(Pixel coordinate grounding data)
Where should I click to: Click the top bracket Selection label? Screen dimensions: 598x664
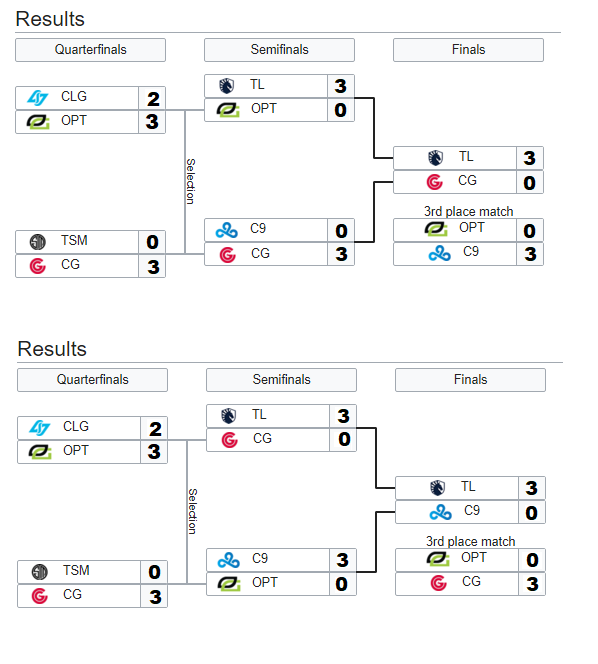[191, 182]
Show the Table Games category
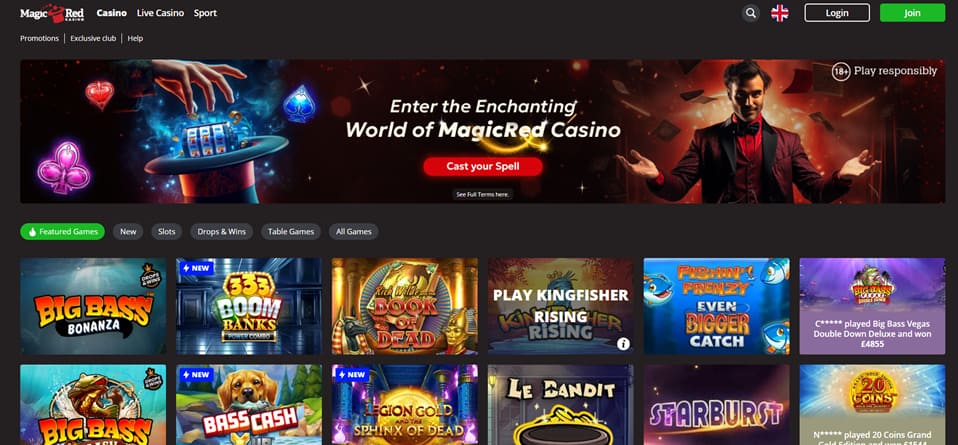The image size is (958, 445). click(291, 232)
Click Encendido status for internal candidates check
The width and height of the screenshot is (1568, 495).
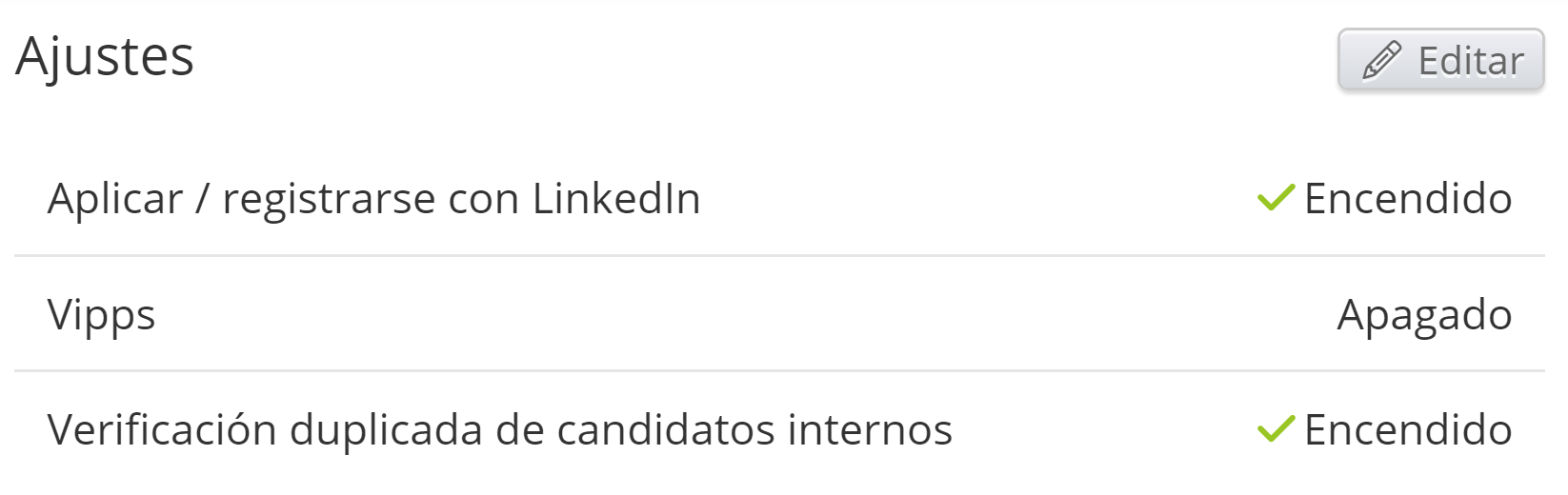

▶ [What you will do]: Retype all the data exactly; skip the pictures.

▶ [Response to the exercise]:
Where should I click to: Click the top bracket Selection label? Screen dimensions: 598x664
[191, 182]
Show the Table Games category
The image size is (958, 445). click(291, 232)
Click Encendido status for internal candidates check
The width and height of the screenshot is (1568, 495).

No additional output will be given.